JAKARTA - Polri diminta untuk memperkuat kerja sama dengan Badan Perlindungan Pekerja Migran Indonesia (BP2MI) guna menekan tingginya tingkat tindak pidana perdagangan orang (TPPO).
"Saya meminta kepolisian memperkuat kerja sama dengan Badan Perlindungan Pekerja Migran Indonesia," kata Menko Polhukam Mahfud MD kala memimpin rapat lintas lembaga yang diikuti BP2MI dan Polri di Kantor Kemenko Polhukam, Jakarta, Senin 19 September kemarin.
Ia mengatakan bahwa penguatan kerja sama itu dibutuhkan karena penyelesaian kasus TPPO cukup kompleks.
"Saya tahu banyak masalahnya. Jadi, memang tidak mudah bagi BP2MI ataupun bagi Polri. Itu bukan soal teknis hukum saja melainkan soal politis dan macam-macam. Nah, itu yang harus diurai satu-satu, terutama mafianya, pengerah tenaga kerjanya, ditindak saja dulu. Lalu, kita umumkan jangan main-main. Ini masalah manusia dan sudah menjadi perhatian nasional,” ucap Mahfud dilansir dari Antara.
Menurutnya, kasus TPPO sudah terjadi sejak lama dan dalam praktiknya melibatkan berbagai pihak, baik aparat penegak hukum, imigrasi, maupun permainan di tingkat daerah.
"Ini bukan soal polisi saja melainkan ada pula soal keimigrasian, pengadilan, kejaksaan, catatan sipil, pemerintah daerah, 'bekingan' oknum, dan banyak lagi masalah lain, seperti kemiskinan dan ketidaktahuan,” ujarnya.
Oleh karena itu, lanjut Mahfud, kasus TPPO telah menjadi salah satu fokus pembahasan pemerintah, bahkan sejak tahun lalu. Dengan demikian, Mahfud meminta agar aparat kepolisian dapat memperkuat kerja sama dengan berbagai pihak, terutama BP2MI.
Permintaan itu disambut baik oleh Kepala Badan Reserse Kriminal (Kabareskrim) Polri Komjen Pol. Agus Andrianto. Ia menyampaikan kesiapannya bekerja sama dengan BP2MI untuk mengusut kasus TPPO.

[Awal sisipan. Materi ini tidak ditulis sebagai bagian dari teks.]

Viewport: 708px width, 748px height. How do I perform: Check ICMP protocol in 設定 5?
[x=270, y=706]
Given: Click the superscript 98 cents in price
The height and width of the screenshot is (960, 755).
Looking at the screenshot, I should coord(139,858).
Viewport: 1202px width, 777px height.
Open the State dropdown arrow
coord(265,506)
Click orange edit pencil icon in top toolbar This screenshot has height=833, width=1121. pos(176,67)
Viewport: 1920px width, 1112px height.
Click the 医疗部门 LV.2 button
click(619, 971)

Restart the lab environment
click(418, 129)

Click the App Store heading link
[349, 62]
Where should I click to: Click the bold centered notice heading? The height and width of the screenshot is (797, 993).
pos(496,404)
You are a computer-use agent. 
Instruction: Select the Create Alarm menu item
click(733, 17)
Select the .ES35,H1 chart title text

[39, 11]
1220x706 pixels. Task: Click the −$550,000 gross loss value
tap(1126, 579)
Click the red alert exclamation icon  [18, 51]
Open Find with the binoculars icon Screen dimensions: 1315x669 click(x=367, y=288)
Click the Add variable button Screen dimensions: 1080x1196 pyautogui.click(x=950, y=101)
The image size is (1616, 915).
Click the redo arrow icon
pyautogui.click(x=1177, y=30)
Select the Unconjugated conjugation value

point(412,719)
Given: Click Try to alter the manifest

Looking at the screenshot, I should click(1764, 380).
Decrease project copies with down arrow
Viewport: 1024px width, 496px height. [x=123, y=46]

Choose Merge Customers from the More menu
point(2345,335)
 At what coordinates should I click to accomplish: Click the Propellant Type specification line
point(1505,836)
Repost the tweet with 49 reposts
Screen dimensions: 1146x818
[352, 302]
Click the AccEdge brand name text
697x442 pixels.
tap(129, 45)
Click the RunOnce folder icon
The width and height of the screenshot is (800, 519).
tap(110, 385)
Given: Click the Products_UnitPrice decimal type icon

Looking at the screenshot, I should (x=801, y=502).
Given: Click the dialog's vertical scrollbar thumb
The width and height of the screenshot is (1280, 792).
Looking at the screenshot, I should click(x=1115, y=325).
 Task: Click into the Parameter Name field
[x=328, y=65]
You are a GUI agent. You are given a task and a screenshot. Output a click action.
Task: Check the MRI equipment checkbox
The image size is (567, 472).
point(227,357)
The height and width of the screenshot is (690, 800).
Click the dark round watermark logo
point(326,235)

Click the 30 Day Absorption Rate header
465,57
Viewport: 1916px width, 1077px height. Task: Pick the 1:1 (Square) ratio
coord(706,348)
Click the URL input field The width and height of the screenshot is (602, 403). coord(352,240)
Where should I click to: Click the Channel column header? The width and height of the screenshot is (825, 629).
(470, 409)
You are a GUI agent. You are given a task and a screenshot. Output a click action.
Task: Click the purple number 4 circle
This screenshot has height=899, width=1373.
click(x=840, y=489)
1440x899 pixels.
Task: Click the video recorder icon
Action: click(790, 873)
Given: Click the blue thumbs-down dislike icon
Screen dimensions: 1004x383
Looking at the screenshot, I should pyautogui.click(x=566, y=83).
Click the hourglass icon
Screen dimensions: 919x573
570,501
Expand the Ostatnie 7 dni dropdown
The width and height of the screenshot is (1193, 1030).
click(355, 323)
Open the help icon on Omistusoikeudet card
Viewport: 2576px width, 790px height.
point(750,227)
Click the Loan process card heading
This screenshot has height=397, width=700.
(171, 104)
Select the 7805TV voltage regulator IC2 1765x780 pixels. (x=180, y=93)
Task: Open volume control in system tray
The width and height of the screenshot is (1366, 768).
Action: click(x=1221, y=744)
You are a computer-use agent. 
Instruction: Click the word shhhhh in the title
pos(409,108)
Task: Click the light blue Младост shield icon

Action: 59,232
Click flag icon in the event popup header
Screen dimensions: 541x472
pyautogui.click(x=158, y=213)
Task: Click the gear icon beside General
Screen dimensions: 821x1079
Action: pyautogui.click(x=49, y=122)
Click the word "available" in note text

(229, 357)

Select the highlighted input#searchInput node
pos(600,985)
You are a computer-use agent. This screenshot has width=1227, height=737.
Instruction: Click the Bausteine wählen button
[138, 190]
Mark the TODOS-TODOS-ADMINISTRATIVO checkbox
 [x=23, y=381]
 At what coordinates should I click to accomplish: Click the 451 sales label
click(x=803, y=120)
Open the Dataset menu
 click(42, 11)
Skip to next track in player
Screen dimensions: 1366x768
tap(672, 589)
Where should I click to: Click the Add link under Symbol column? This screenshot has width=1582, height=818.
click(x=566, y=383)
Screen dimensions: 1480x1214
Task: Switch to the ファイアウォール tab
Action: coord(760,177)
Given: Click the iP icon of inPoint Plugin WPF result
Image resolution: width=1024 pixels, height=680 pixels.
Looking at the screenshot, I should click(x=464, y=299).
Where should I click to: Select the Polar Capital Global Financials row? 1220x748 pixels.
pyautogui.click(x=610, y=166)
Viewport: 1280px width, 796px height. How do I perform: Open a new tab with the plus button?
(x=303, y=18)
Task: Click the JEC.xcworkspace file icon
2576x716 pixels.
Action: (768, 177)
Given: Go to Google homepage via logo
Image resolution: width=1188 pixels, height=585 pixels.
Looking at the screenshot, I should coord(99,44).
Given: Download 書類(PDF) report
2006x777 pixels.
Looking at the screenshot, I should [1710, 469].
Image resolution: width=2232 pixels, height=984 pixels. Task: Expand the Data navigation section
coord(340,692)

“Prinsipnya, kami siap, kami punya pengalaman untuk menangani masalah ini. Kami yakin dengan pengalaman kami. Kalau kita bersatu, saya yakin upaya untuk menyelamatkan pekerja Indonesia bisa dilakukan,” kata Agus.
BACA JUGA:
Kepala BP2MI Benny Rhamdani menyampaikan bahwa modus TPPO masih menggunakan cara lama, yaitu perekrutan dengan iming-iming gaji besar sehingga masyarakat yang umumnya direkrut dari kalangan ekonomi bawah mudah terpengaruh.
“Modusnya adalah modus konvensional umum, calo turun ke masyarakat menawarkan pekerjaan, gaji besar cepat berangkat, dan semua biaya ditanggung," ujarnya.
Namun nyatanya, kata Benny, pelaku TPPO melakukan pemalsuan dokumen yang dimulai sejak di tingkat desa ataupun kelurahan.
"Mungkin penting untuk kita kerja sama dengan pemerintah desa. Kemudian, calo memberikan uang santunan kepada keluarga Rp5 juta-Rp10 juta. Bagaimana tidak tertarik secara ekonomi mereka lemah,” ucap Benny.